Blueprints as Code – Service blueprints can be edited as text files to facilitate DevOps deployments. The ability to export and import blueprints as code improves version control and sharing of policies across vRealize Automation instances and tenants.
Improved Extensibility – Feature-enhanced extensibility, which simplifies and expands the ability to invoke external tools and integrate with existing systems. A new event broker simplifies and standardizes the process by which third-party solutions integrate with vRealize Automation.
VMware Identity Management (vIDM). It’s now embedded service in vRA appliance (no longer as a separate virtual appliance). IDM replaces single sign-on (SSO). And also, It automatically deploys in HA mode allowing automatic failovers.

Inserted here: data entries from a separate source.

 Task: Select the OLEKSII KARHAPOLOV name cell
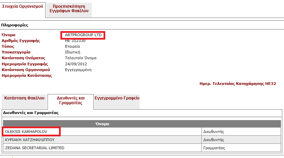(x=26, y=131)

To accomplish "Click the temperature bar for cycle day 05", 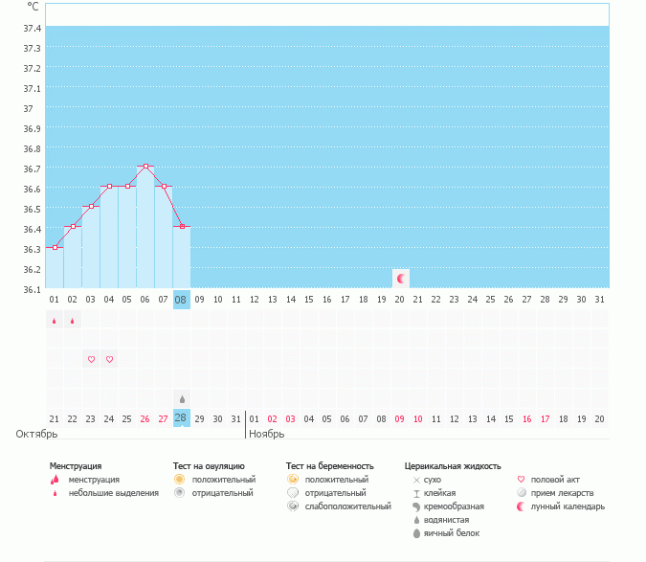I will point(127,237).
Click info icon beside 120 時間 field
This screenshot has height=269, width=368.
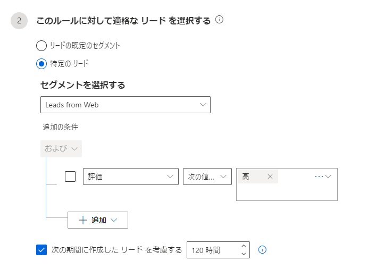click(x=262, y=249)
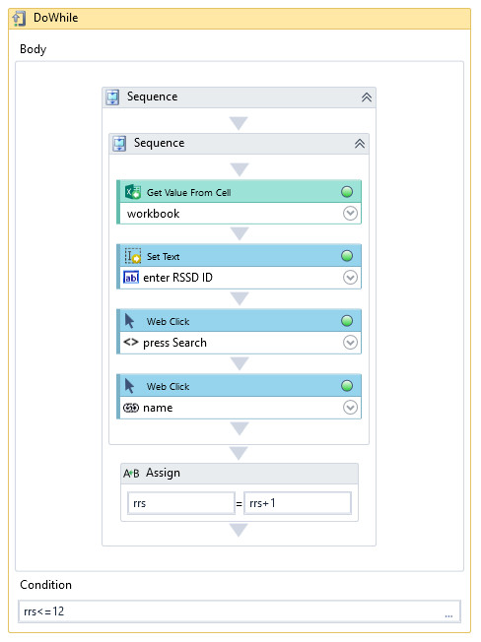The image size is (481, 642).
Task: Click the A+B Assign activity icon
Action: tap(131, 474)
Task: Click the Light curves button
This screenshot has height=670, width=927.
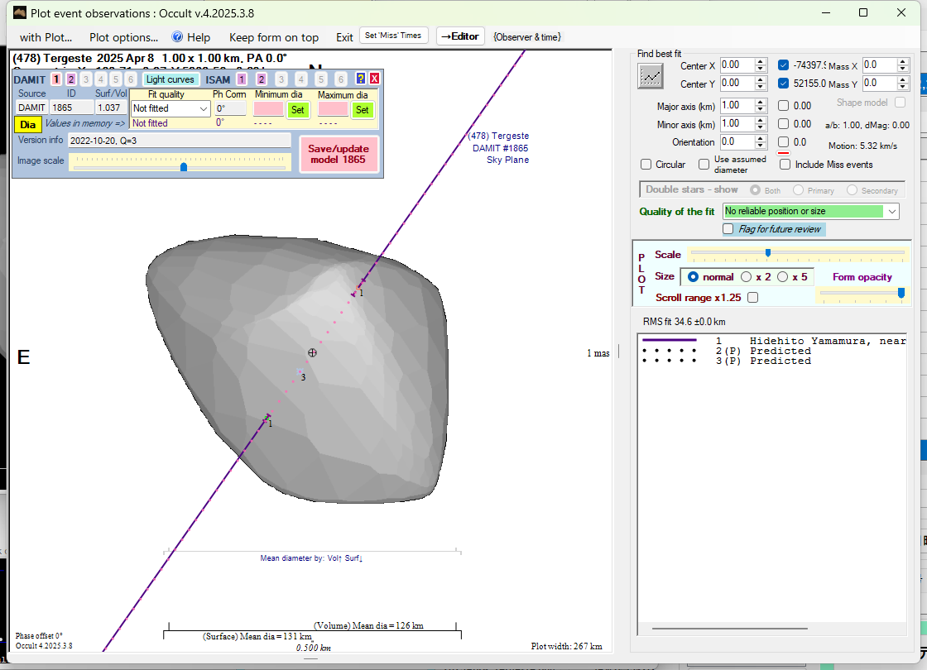Action: coord(171,79)
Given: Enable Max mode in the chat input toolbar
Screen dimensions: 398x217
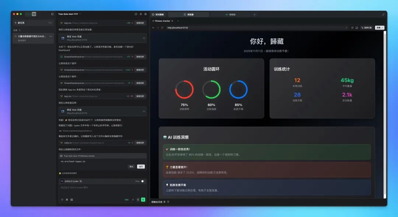Looking at the screenshot, I should [x=127, y=199].
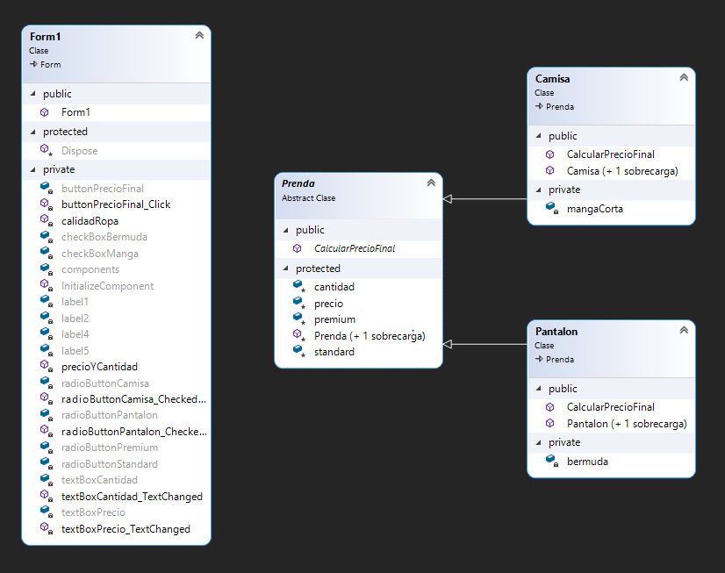Select the method icon next to Dispose in Form1

(x=44, y=150)
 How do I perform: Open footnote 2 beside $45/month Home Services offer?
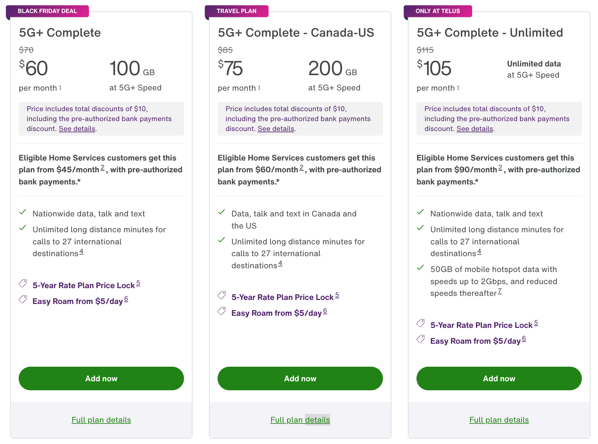[103, 168]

IDM gives more capabilities than SSO:
- Multiple domain for single tenant
- Single domain to multiple tenants
- Full OTB branding capabilities
- OTB 3rd party SAML token support
- OTB Smart card support
- Multi-factor authentication
- Login auditing
- Scalability Improvements (over SSO)
- HA support which is configurable by a wizard
Additional vIDM features:
- Supports local users where AD isn’t required (demo environments, Proof of concept scenarios – POC).
- Support for basic operations for users add/remove/edit
- Local users are per tenant.
- Tenant Isolation
- Tenant boundary is flexible, not limited by AD domains
- Sync based on schedule or manual
Totally supported with vIDM (via UI) … It's possible to add logo, background, change login screen or colors..
Converged Blueprints (CBP)
Allows Drag and Drop – Converged Blueprint Designer is simplified blueprint authoring for IaaS and Applications, allowing drag-and-drop operations. On the left you chose the category, and within the category you chose what you’ll drag on the the canvas…..
App services which has been separate appliance, is now incorporated into the blueprint designer.
- Unified graphical canvas for designing machines, software components and application stacks
- Ability to extend or define external integrations in the canvas through XaaS (a.k.a ASD)
- Enable team collaboration by enhancing and introducing fine grain roles
- Avoid App Services complexity that often lead to longer sales cycle or reduced opportunity
NSX Integration for Blueprint authoring and deployment
The networking is also incorporated. It’s possible to drag-and-drop new networks, load balances, on-demand routers. You’ll get a topology view on what’s you’re building… Blueprints are importable and exportable. It’s possible to built a nested blueprints! Let’s say you build a blueprint. Save it, make it available, and then consume this blueprint into the canvas to use it.
- Automated connectivity to existing or on-demand networks
- Micro-segmentation for application stack
- Automated security policy enforcement thru NSX security policies, groups and tags
- On-demand dedicated NSX load balancer
- Parent component only, not application-level
NSX consuming is simpler by drag and drop and especially having the possibility to see the view of what’s built.
LifeCycle Extensibility – centralized policy management.
Event broker it looks for events in the event box, an a trigger.
An external solution (already used by customer) can be used for governance and approvals too. This external solution is solution that client has already invested probably some big money. The policy management can ask for an approval this external product and then continue the workflow.
The overall view of Life Cycle Extensibility – Event Broker (EBS)
It looks like completely re-written product which keeps the original idea in mind, with adding more services and innovations. The 7.0 looks like more mature product too as the deployment looks like to be much simpler than in the past. I have always the feeling that the v1.0 products are cert innovative, but lacks those smoothness and easiness when it comes to deployment or monitoring. But that't the way it is, and instead of waiting 2 years for a product to be delivered, a new (or re-branded) products appears as they are, to provide services needed by the IT.